One recent afternoon, shore debris included a television, an onion, and the kind of heavy plastic sphere used for a patio umbrella base. Allen says that in his first months managing the island, the body of a canoeist washed up several days after a tragic incident at nearby Treasure Island.
Dead marine mammals also wash ashore. Last year, Allen helped with a necropsy on a 30-feet female gray whale. “She seemed totally healthy,” he says, shaking his head.
If the contents of its shoreline are occasionally grim or mysterious, the island has a history that’s a bit less opaque.

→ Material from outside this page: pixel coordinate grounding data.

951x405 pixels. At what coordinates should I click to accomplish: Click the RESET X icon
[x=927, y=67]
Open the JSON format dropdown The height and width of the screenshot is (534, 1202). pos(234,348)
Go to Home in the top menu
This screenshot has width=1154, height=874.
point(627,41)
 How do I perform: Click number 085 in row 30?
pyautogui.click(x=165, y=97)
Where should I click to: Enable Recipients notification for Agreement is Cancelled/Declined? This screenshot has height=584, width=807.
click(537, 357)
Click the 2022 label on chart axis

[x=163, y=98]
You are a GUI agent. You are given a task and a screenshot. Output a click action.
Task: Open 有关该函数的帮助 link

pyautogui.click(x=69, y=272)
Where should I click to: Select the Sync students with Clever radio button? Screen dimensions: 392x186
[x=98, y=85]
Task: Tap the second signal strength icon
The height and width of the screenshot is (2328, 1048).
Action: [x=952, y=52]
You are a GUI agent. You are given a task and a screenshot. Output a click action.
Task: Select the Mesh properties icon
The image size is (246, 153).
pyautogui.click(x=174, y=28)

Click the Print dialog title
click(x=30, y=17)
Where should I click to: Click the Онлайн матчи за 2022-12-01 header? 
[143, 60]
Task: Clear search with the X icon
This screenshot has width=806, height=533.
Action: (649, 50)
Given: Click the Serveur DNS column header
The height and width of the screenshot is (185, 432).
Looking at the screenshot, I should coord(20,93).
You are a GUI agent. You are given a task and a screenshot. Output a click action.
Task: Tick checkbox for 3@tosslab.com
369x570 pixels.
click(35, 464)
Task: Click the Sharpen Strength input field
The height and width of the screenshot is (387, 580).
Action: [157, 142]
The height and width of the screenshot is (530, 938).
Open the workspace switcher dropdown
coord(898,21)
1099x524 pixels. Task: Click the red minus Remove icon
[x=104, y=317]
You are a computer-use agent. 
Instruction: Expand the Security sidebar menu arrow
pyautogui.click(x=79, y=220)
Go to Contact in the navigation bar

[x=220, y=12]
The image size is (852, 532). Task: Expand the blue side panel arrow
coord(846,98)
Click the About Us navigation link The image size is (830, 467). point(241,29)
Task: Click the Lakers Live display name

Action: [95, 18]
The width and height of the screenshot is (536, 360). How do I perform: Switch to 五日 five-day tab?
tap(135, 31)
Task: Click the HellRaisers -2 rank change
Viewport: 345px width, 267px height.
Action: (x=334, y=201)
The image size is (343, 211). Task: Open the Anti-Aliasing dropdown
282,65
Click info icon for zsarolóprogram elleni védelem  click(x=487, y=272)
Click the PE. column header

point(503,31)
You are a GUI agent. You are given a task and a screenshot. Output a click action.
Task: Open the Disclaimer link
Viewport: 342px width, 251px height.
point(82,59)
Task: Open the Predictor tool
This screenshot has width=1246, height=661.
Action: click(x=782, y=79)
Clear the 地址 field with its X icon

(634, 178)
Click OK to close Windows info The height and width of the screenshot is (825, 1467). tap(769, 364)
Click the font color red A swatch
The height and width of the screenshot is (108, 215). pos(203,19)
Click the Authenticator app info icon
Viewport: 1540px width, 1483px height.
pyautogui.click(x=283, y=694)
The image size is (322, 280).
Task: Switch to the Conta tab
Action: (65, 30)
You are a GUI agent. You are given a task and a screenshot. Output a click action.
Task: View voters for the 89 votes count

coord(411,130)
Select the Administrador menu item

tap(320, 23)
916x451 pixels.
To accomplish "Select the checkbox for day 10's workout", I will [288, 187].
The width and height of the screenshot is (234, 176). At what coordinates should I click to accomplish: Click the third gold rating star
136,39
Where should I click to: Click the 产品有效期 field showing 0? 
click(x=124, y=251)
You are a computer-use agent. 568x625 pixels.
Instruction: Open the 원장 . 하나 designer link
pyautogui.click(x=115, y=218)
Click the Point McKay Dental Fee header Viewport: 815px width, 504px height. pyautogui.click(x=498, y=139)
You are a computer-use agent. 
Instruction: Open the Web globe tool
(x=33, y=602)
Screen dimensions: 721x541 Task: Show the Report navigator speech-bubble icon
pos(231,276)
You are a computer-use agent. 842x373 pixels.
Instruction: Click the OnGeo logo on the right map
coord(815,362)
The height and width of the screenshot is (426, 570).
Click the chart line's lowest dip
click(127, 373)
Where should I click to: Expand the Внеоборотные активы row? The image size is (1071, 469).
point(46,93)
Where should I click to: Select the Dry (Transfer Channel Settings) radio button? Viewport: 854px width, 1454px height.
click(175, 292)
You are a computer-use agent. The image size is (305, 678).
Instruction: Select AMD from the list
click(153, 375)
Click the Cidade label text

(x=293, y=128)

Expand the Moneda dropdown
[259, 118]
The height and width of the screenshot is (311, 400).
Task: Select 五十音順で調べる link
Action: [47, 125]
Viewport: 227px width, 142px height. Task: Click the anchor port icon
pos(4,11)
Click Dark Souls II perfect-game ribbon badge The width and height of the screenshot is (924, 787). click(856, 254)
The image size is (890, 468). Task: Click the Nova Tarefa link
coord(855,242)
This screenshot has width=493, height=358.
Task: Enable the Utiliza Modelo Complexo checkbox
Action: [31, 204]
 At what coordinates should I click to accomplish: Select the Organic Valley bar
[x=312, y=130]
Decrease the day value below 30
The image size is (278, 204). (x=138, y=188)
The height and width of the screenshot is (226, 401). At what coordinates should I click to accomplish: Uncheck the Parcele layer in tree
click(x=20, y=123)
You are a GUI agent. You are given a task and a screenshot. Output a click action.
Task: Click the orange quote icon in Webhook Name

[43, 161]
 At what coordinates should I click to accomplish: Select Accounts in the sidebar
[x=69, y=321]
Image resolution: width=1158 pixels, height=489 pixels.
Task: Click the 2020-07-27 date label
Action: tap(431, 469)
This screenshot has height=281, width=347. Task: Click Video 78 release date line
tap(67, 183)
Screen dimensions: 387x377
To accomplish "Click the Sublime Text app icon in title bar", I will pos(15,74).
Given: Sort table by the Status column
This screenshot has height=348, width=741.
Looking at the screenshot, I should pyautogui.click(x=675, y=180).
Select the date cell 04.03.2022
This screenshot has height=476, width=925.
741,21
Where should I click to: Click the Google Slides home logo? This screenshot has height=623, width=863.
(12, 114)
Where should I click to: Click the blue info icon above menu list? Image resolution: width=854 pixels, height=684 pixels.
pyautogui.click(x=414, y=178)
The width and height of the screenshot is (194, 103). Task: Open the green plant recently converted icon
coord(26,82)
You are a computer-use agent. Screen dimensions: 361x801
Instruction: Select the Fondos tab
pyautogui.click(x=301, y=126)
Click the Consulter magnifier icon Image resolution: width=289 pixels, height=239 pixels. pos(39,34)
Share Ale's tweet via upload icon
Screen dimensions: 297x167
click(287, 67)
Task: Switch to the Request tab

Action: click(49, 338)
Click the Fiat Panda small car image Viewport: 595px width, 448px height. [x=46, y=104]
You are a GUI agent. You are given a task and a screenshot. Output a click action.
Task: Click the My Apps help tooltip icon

Based on the presence of two shell mounds, it’s believed that some 2,000–3,000 years ago, California Ohlone Indians lived—or at least fished and hunted—on the island. By the 1890s, Brooks was quarried to add fill beneath the Bay Bridge and at San Quentin penitentiary. In the 1960s, crooner Bing Crosby and “Trader Vic” Bergeron—perhaps best known for creating the mai tai cocktail—leased the parcel for sport. Members of The Sheep Island Gun Club could sail over from the mainland and shoot pheasants that its proprietors set loose.
In 1968 the parks district took over the plat, and in 1988 canceled the shooting club’s lease. Since 1991, it’s offered size-restricted group boating and kayaking tours a few times a year, between March and October.
Other unwelcome visitors to the island—that is, all humans without permission to come ashore—are kindly asked to leave by Allen. But every so often, trespassers are impolite. “When they want to argue,” Allen says with a friendly smile, “I tell them, ‘I’m the next step before you see a guy with a badge and a gun.’”
Each year he ends up rescuing paddlers and boaters who run ashore on the spit or get caught near the island in a storm. Boaters often turn up here without knowing exactly where they are, let alone how to get back into deeper, navigable waters. In a typical year, Allen might help out 40 or 50 individuals or groups. This past year it was closer to 60.
“That isn’t part of my official job,” he says. “But I’m a mariner, so I do it.” The same principle is applied when kite-surfing friends suddenly lose their wind and need a place to wait until it picks up.
Staying engaged with the public is another big part of keeping island fever at bay. Allen has his own personal fleet—six crafts, including a kayak and a boat docked at the Richmond marina, where his truck is parked. “I can even go to the Richmond Costco without my truck,” he says, explaining the ease of boating to shore and walking over to do his shopping.
Allen mostly keeps his own schedule—at least, when nature allows. “The tide is the No. 1 thing I deal with,” he says. The San Francisco Bay has a twice-daily tide that shifts about 45 minutes every day. The height fluctuates; so does the speed with which the tide rises and falls.
The tides also determine when Allen can come and go from his home. If he leaves the mainland too late, he’ll get stuck in the mud around the island. “The first year living out here, without planning to, I ended up sleeping in my truck in the marina maybe eight or nine times,” he says of not being able to get home. He doesn’t let that happen anymore, especially with his beloved Honey waiting for him back on the island.
“After nine years,” Allen says with a grin, gesturing at the bay waters around his island home, “this is all normal for me.”